Collected data
"""

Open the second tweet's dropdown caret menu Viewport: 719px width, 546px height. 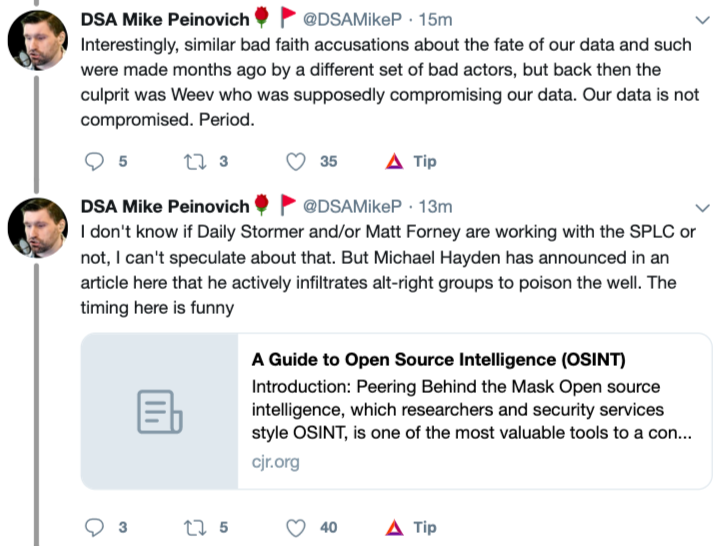point(702,206)
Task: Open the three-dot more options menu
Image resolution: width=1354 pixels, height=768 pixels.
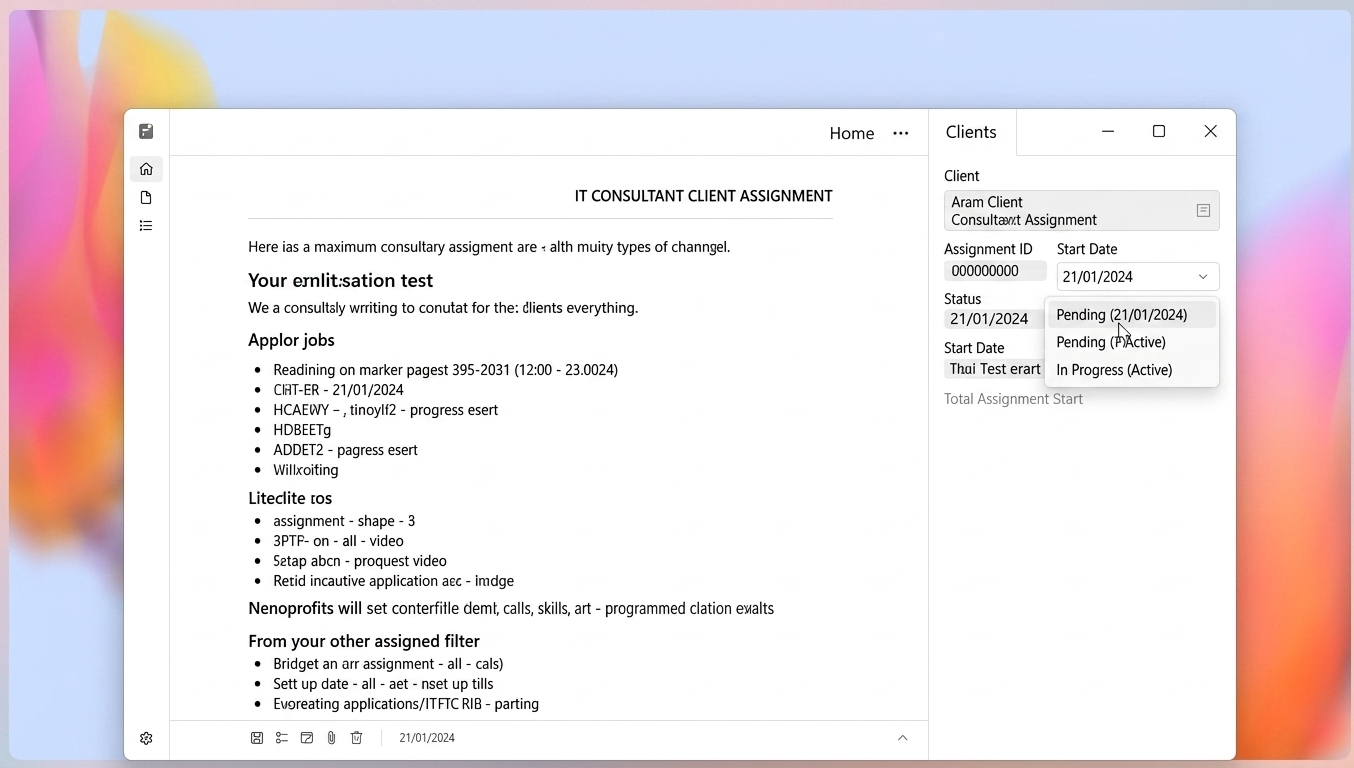Action: pyautogui.click(x=901, y=133)
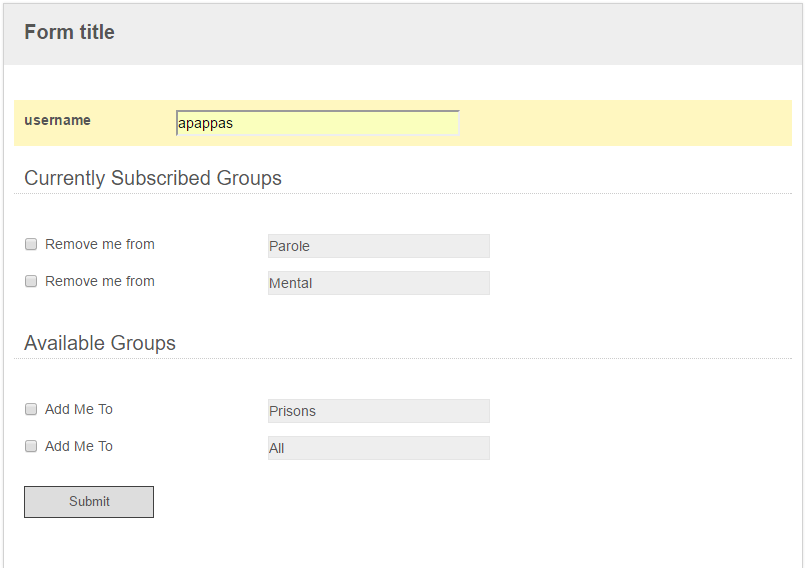Screen dimensions: 805x568
Task: Toggle the Add Me To All checkbox
Action: 31,446
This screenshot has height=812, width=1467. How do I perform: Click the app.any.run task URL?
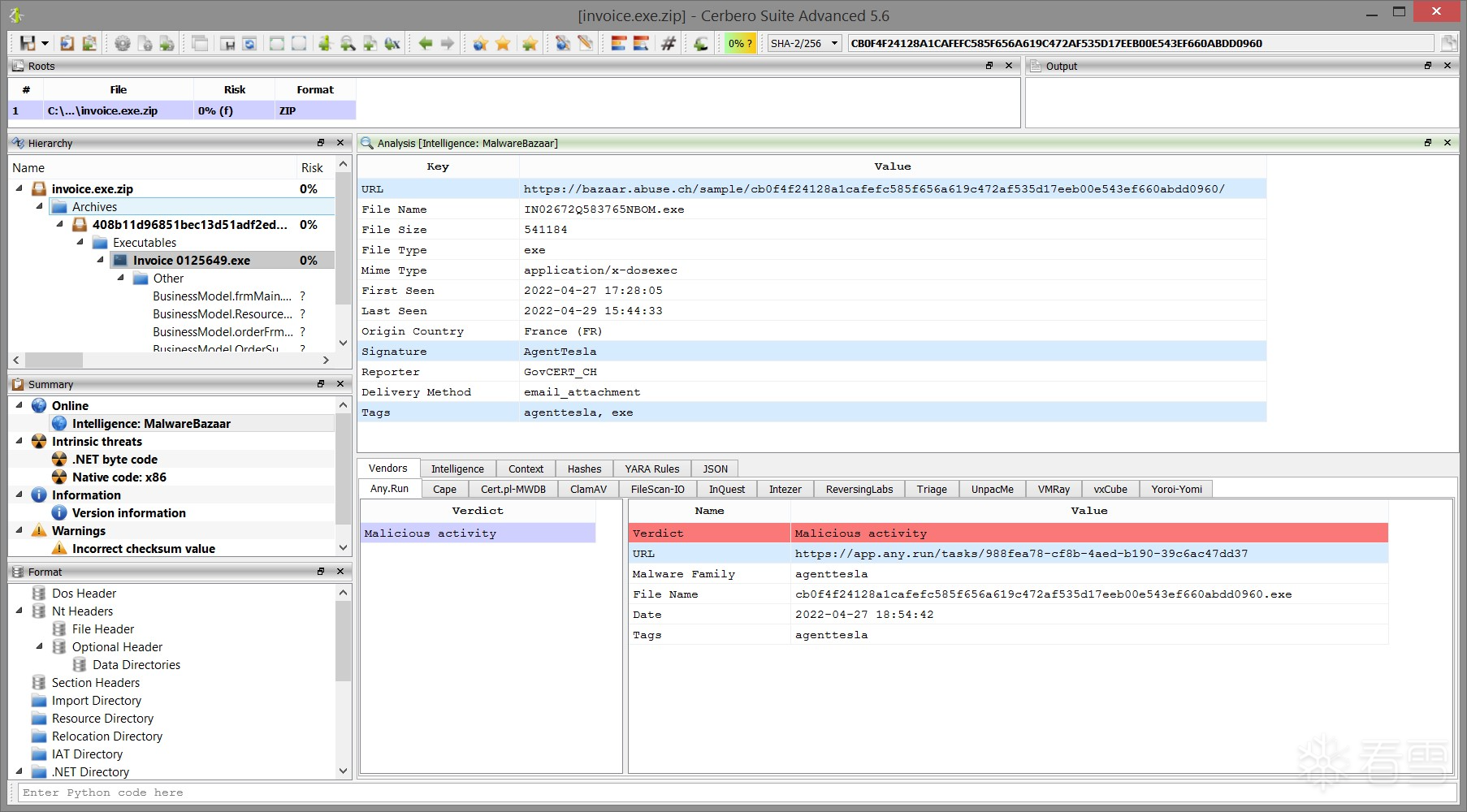pyautogui.click(x=1021, y=554)
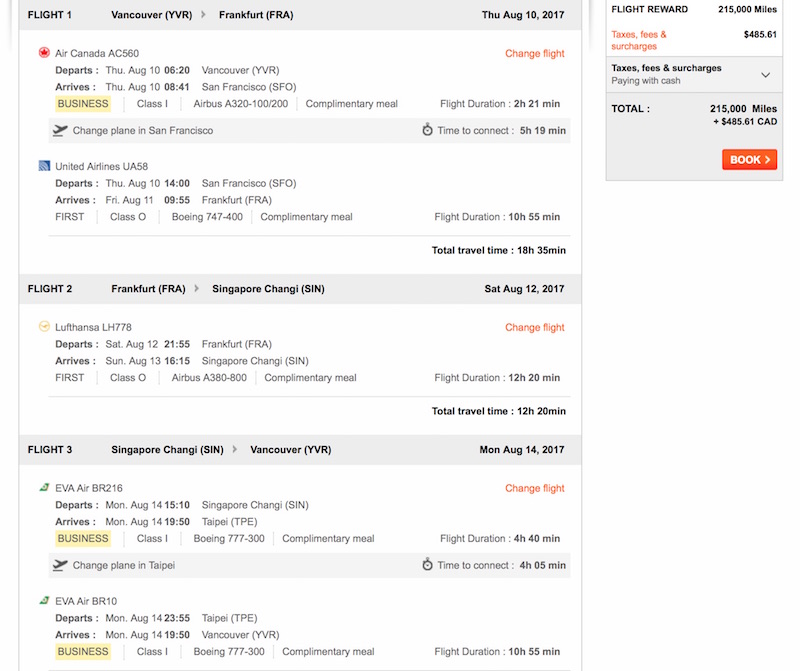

"""

* Problem to solve:
Reproduce exactly, and only, the lines from the one holding "Task: Open the three-dot more options menu" through the final line of the entries. Do not include the pictures.

* Solution to this exercise:
Task: Open the three-dot more options menu
Image resolution: width=1354 pixels, height=768 pixels.
Action: pyautogui.click(x=901, y=133)
Screen dimensions: 805x568
Task: Toggle the Add Me To All checkbox
Action: 31,446
This screenshot has height=812, width=1467. How do I perform: Click the app.any.run task URL?
pyautogui.click(x=1021, y=554)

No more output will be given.